TASK PROMPT ::
Please set down every entry below exactly as given.

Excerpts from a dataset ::
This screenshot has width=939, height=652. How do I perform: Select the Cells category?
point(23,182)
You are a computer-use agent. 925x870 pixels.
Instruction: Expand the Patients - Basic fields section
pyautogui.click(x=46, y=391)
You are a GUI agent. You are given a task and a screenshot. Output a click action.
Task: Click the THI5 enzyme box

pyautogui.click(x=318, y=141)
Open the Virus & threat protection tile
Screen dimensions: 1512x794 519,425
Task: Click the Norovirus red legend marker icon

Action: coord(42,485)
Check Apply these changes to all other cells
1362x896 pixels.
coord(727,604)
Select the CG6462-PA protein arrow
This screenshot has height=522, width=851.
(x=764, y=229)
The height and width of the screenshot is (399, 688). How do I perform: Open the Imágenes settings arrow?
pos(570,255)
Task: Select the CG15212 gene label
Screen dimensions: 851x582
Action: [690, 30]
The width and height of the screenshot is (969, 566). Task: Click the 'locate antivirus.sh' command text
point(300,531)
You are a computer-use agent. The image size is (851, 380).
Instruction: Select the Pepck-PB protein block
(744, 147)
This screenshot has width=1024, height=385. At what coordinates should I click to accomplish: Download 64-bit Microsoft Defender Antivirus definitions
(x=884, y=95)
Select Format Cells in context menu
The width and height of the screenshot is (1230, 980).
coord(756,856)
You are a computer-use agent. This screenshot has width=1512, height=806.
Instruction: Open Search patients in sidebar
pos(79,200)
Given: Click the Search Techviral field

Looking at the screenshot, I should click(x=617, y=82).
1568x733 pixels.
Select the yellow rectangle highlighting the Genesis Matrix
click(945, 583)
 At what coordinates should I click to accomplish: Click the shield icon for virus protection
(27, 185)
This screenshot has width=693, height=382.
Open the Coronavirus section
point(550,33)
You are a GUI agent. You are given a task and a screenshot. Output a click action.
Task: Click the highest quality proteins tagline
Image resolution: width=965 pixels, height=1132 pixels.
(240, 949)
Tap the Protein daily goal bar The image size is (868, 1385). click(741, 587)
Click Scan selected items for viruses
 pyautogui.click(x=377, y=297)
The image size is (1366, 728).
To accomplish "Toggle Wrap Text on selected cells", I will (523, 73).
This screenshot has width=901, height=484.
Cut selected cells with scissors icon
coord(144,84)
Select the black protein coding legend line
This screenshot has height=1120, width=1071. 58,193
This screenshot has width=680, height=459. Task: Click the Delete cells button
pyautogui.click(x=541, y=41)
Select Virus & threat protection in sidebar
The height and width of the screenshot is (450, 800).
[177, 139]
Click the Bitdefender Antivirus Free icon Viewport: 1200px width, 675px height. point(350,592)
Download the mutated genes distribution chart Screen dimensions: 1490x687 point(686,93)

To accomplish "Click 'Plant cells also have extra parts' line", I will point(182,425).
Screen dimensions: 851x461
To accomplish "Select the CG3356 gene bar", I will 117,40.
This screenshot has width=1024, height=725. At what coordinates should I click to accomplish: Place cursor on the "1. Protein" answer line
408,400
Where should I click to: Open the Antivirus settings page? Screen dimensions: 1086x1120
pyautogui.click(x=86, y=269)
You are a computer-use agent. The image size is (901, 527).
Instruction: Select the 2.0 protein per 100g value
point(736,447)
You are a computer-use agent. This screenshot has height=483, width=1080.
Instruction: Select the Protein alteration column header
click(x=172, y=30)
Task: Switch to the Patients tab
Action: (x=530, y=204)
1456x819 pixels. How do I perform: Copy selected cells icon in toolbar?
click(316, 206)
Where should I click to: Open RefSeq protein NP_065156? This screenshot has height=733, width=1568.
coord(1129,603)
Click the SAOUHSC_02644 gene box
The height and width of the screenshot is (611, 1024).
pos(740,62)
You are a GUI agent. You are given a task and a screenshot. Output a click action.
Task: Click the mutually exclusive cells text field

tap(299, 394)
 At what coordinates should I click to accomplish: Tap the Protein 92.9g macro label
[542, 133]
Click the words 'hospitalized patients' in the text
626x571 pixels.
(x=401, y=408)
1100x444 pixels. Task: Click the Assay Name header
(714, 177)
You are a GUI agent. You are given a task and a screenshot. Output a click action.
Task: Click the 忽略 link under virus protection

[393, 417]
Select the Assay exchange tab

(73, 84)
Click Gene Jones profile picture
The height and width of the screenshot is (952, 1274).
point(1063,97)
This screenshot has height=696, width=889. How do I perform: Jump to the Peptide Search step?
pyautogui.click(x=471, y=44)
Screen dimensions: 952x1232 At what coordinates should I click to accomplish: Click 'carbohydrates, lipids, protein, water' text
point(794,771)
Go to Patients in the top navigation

ANSWER TO THIS PROBLEM ::
This screenshot has width=939, height=652. How do I perform: Select the Cells category?
point(23,182)
You are a computer-use agent. 925x870 pixels.
Instruction: Expand the Patients - Basic fields section
pyautogui.click(x=46, y=391)
You are a GUI agent. You are given a task and a screenshot. Output a click action.
Task: Click the THI5 enzyme box

pyautogui.click(x=318, y=141)
Open the Virus & threat protection tile
Screen dimensions: 1512x794 519,425
Task: Click the Norovirus red legend marker icon

Action: coord(42,485)
Check Apply these changes to all other cells
1362x896 pixels.
coord(727,604)
Select the CG6462-PA protein arrow
This screenshot has height=522, width=851.
(x=764, y=229)
The height and width of the screenshot is (399, 688). How do I perform: Open the Imágenes settings arrow?
pos(570,255)
Task: Select the CG15212 gene label
Screen dimensions: 851x582
Action: [690, 30]
The width and height of the screenshot is (969, 566). Task: Click the 'locate antivirus.sh' command text
point(300,531)
You are a computer-use agent. The image size is (851, 380).
Instruction: Select the Pepck-PB protein block
(744, 147)
This screenshot has width=1024, height=385. At what coordinates should I click to accomplish: Download 64-bit Microsoft Defender Antivirus definitions
(x=884, y=95)
Select Format Cells in context menu
The width and height of the screenshot is (1230, 980).
coord(756,856)
You are a computer-use agent. This screenshot has width=1512, height=806.
Instruction: Open Search patients in sidebar
pos(79,200)
Given: Click the Search Techviral field

Looking at the screenshot, I should click(x=617, y=82).
1568x733 pixels.
Select the yellow rectangle highlighting the Genesis Matrix
click(945, 583)
 At what coordinates should I click to accomplish: Click the shield icon for virus protection
(27, 185)
This screenshot has width=693, height=382.
Open the Coronavirus section
point(550,33)
You are a GUI agent. You are given a task and a screenshot. Output a click action.
Task: Click the highest quality proteins tagline
Image resolution: width=965 pixels, height=1132 pixels.
(240, 949)
Tap the Protein daily goal bar The image size is (868, 1385). click(741, 587)
Click Scan selected items for viruses
 pyautogui.click(x=377, y=297)
The image size is (1366, 728).
To accomplish "Toggle Wrap Text on selected cells", I will (523, 73).
This screenshot has width=901, height=484.
Cut selected cells with scissors icon
coord(144,84)
Select the black protein coding legend line
This screenshot has height=1120, width=1071. 58,193
This screenshot has width=680, height=459. Task: Click the Delete cells button
pyautogui.click(x=541, y=41)
Select Virus & threat protection in sidebar
The height and width of the screenshot is (450, 800).
[177, 139]
Click the Bitdefender Antivirus Free icon Viewport: 1200px width, 675px height. point(350,592)
Download the mutated genes distribution chart Screen dimensions: 1490x687 point(686,93)

To accomplish "Click 'Plant cells also have extra parts' line", I will point(182,425).
Screen dimensions: 851x461
To accomplish "Select the CG3356 gene bar", I will 117,40.
This screenshot has width=1024, height=725. At what coordinates should I click to accomplish: Place cursor on the "1. Protein" answer line
408,400
Where should I click to: Open the Antivirus settings page? Screen dimensions: 1086x1120
pyautogui.click(x=86, y=269)
You are a computer-use agent. The image size is (901, 527).
Instruction: Select the 2.0 protein per 100g value
point(736,447)
You are a computer-use agent. This screenshot has height=483, width=1080.
Instruction: Select the Protein alteration column header
click(x=172, y=30)
Task: Switch to the Patients tab
Action: (x=530, y=204)
1456x819 pixels. How do I perform: Copy selected cells icon in toolbar?
click(316, 206)
Where should I click to: Open RefSeq protein NP_065156? This screenshot has height=733, width=1568.
coord(1129,603)
Click the SAOUHSC_02644 gene box
The height and width of the screenshot is (611, 1024).
pos(740,62)
You are a GUI agent. You are given a task and a screenshot. Output a click action.
Task: Click the mutually exclusive cells text field

tap(299, 394)
 At what coordinates should I click to accomplish: Tap the Protein 92.9g macro label
[542, 133]
Click the words 'hospitalized patients' in the text
626x571 pixels.
(x=401, y=408)
1100x444 pixels. Task: Click the Assay Name header
(714, 177)
You are a GUI agent. You are given a task and a screenshot. Output a click action.
Task: Click the 忽略 link under virus protection

[393, 417]
Select the Assay exchange tab

(73, 84)
Click Gene Jones profile picture
The height and width of the screenshot is (952, 1274).
point(1063,97)
This screenshot has height=696, width=889. How do I perform: Jump to the Peptide Search step?
pyautogui.click(x=471, y=44)
Screen dimensions: 952x1232 At what coordinates should I click to accomplish: Click 'carbohydrates, lipids, protein, water' text
point(794,771)
Go to Patients in the top navigation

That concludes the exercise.